(Records from a dataset)
- - - - -

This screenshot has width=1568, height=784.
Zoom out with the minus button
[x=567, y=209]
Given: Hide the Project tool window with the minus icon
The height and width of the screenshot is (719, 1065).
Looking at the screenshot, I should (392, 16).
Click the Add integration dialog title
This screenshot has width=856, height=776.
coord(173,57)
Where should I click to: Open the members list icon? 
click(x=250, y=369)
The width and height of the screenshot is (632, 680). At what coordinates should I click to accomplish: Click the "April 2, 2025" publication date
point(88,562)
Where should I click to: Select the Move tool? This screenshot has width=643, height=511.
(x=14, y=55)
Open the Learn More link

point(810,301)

- - - - -

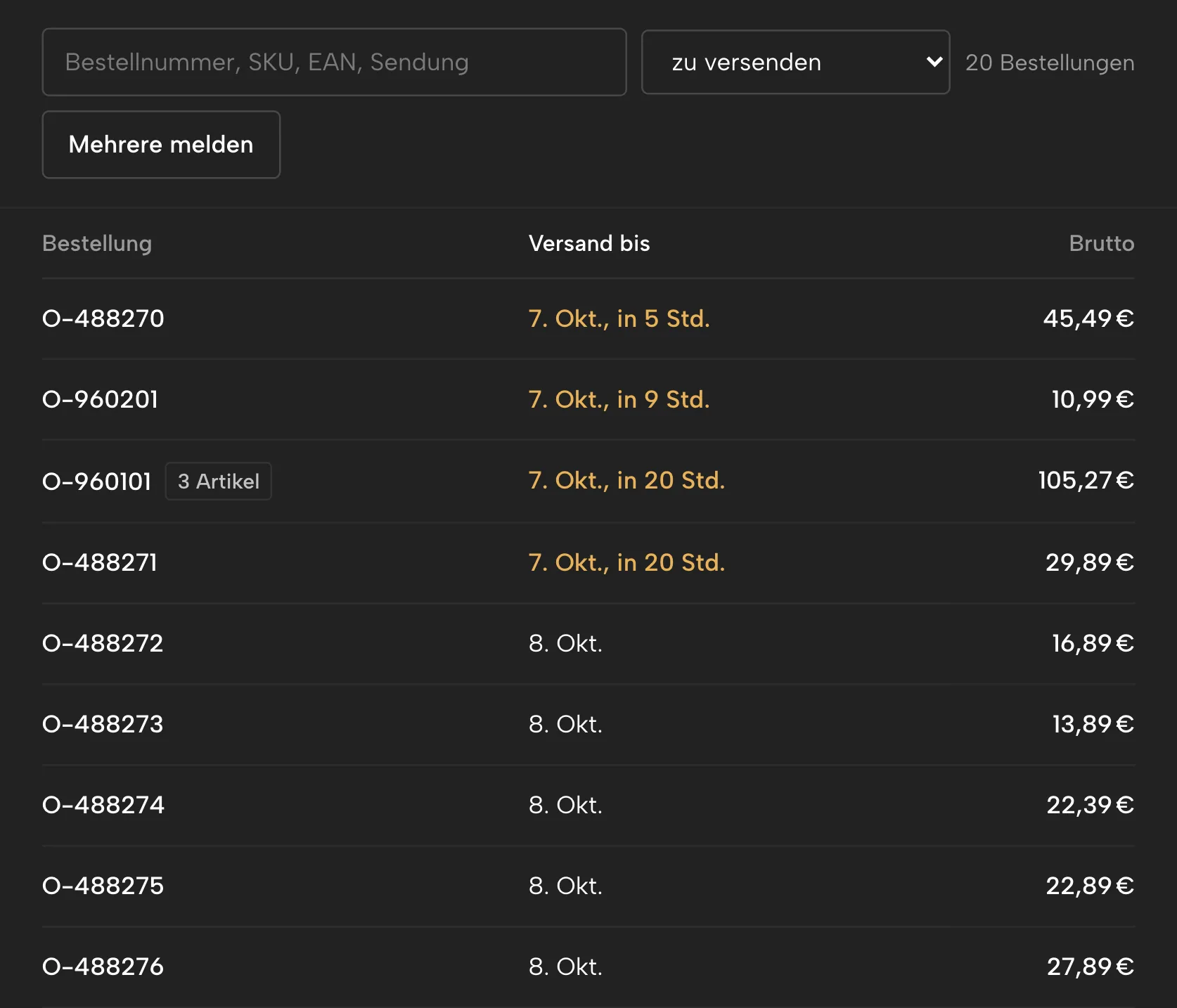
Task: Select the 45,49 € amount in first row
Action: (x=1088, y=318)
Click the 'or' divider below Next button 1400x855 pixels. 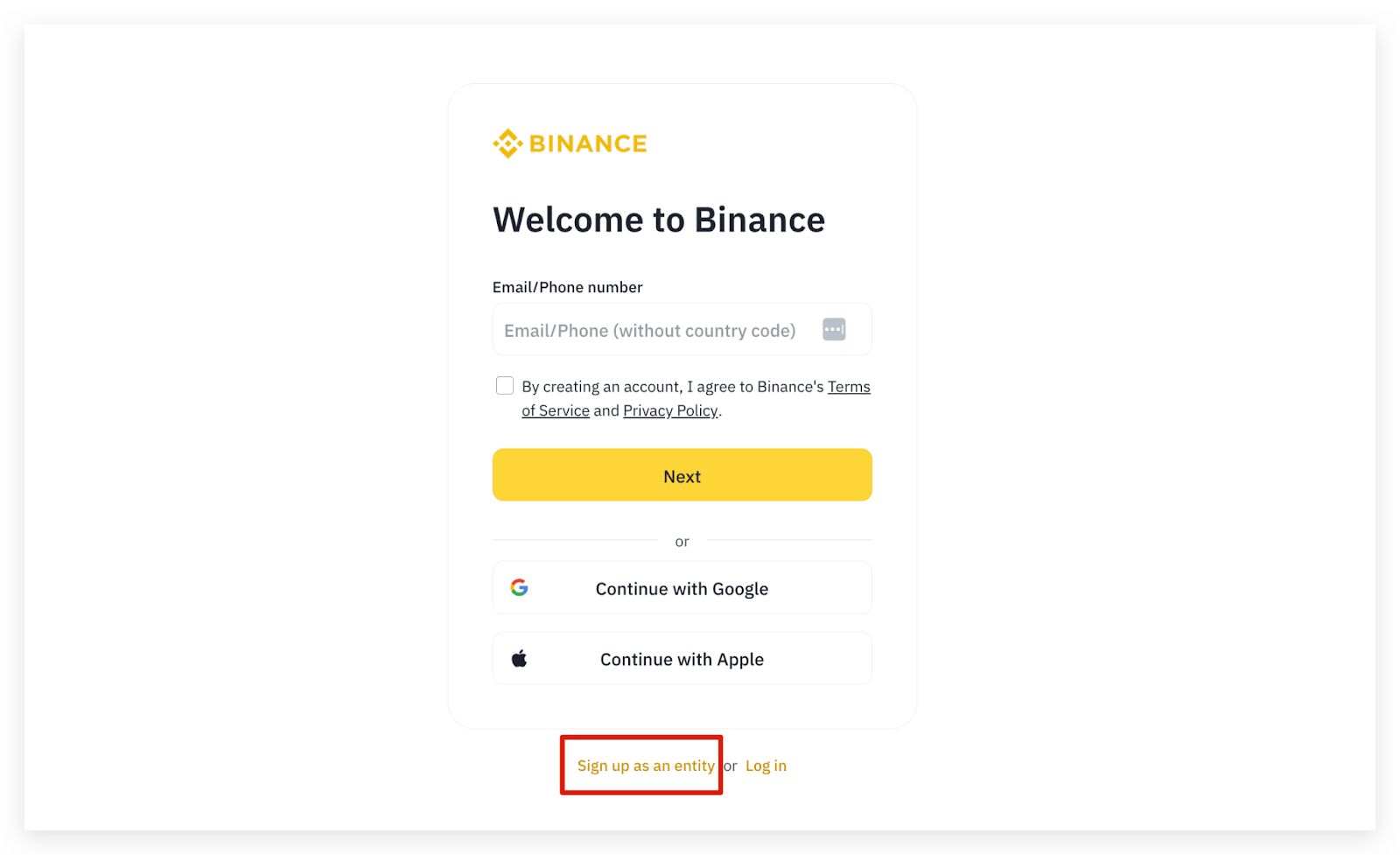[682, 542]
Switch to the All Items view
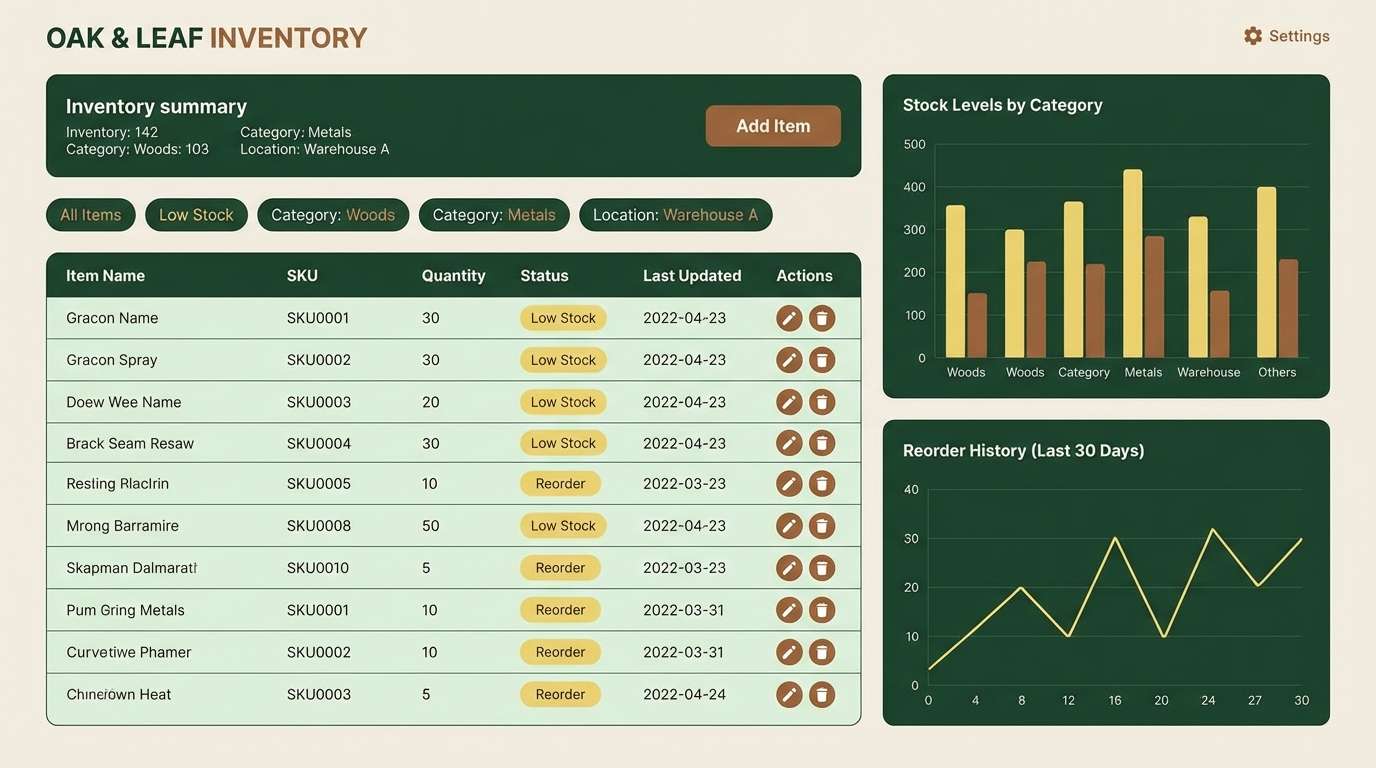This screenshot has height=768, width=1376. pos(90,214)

- - - - -

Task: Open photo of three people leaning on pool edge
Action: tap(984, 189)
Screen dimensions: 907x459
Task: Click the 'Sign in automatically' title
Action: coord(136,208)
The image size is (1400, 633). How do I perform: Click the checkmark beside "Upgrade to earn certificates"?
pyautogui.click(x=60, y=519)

- - - - -

[Task to carry out]:
Rewrite the listing from the line that has "This screenshot has width=1568, height=784." through the line that has "point(88,562)", replacing "minus" with "hyphen" and leaving everything else the same.

[Completed exercise]:
This screenshot has width=1568, height=784.
Zoom out with the hyphen button
[x=567, y=209]
Given: Hide the Project tool window with the hyphen icon
The height and width of the screenshot is (719, 1065).
Looking at the screenshot, I should (392, 16).
Click the Add integration dialog title
This screenshot has width=856, height=776.
coord(173,57)
Where should I click to: Open the members list icon? 
click(x=250, y=369)
The width and height of the screenshot is (632, 680). At what coordinates should I click to accomplish: Click the "April 2, 2025" publication date
point(88,562)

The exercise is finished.